On board the flight home was his girlfriend of seven years, a young woman from Belarus whom he had put through dental school, and two assistants, blond and tall, as he preferred—“The law firm of Comely & Comely,” as one friend yet felt free to joke.
Epstein spent most of the trip sending e-mails to friends he wanted to see during the few days he planned to spend in New York and to his New York assistant who would complete the scheduling. He especially wanted to get in another video session with Bannon. He’d been studying himself and sending the footage to movie friends for their critiques.
Thirty minutes out from Teterboro, a small airport in New Jersey that specializes in private aviation, the pilots were asked to confirm Epstein’s presence on the flight.
A suddenly alarmed Epstein directed his pilots not to proceed further and tried to get someone from his litigation team on the phone. Considering options, Epstein wondered if he could have the plane turn around and head back out of U.S. jurisdiction.
Most certainly not, he was advised.
He was counseled not to assume the worst. Although, knowing nothing was far from a good sign. Epstein himself had carefully cultivated his DOJ sources, precisely to keep abreast of any changes in its thinking. Weingarten, a former prosecutor and a close friend of the former attorney general Eric Holder, had deep DOJ sources, too.

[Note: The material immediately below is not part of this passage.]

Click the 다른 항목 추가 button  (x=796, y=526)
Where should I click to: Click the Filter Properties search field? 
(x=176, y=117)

As they fastened seat belts for landing, Epstein advised his girlfriend to turn around and go back to Europe as soon as possible.

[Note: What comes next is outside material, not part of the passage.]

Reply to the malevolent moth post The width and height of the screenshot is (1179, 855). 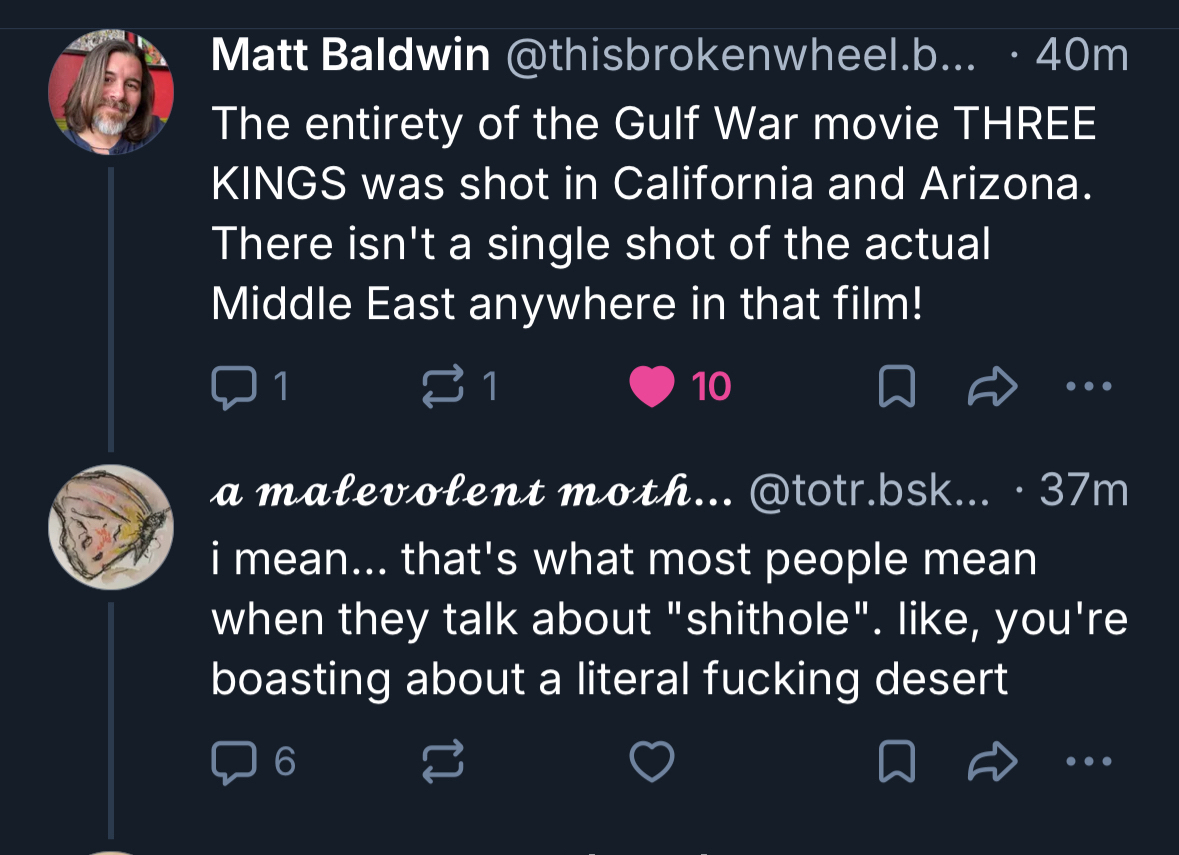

Late in the afternoon—a muggy Saturday afternoon—FBI agents, accompanied by prosecutors from the Southern District of New York in the public corruption unit, served the arrest warrant as Epstein came down the stairs from his plane and took him into custody.
What Epstein felt, as he was driven, in handcuffs, into Manhattan to the MCC-Metropolitan Correctional Center, one of the vilest jails in the federal system—was, most immediately, annoyance at himself for missing the signs. He rethreaded the last six months of legal maneuvering without it making sense.

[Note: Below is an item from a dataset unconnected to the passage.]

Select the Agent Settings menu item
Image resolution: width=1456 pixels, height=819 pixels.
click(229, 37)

At just about the time of Epstein’s arrest, another group of FBI agents arrived with search warrants at Epstein’s East Seventy-First Street home. As members of the house staff tried to get one of the Epstein lawyers on the phone to advise them what to do, the FBI entered with a battering ram. The team removed all computers and other electronic devices and used a small explosive charge to open the house safe. Prosecutors publicly announced that they had found nude pictures of women who might appear to be underage, a thirty-year-old passport from Saudi Arabia with a phony name and Epstein’s picture, along with cash and diamonds. The FBI did not list in its findings a set of pictures that Epstein sometimes removed from the safe to show friends: a dozen or so snapshots from shortly before their quarrel in 2004 of Donald Trump at Epstein’s Palm Beach home posing with a variety of young women in various stages of undress—some topless-sitting on his lap, touching his hair, laughing and pointing at a suggestive stain on the front of the future president’s pants.
Of the two playboy friends who had ridden each other’s airplanes and shared a lifestyle in New York and Palm Beach, as well, on occasion, as sharing various girlfriends, one of them was in the White House while the other was headed to one of America’s darkest prison cells.
***
Epstein’s vertiginous fall might seem Romanov-like, or French Revolution- style. But yet he was confident that, if the street mob was against him, the law was on his side.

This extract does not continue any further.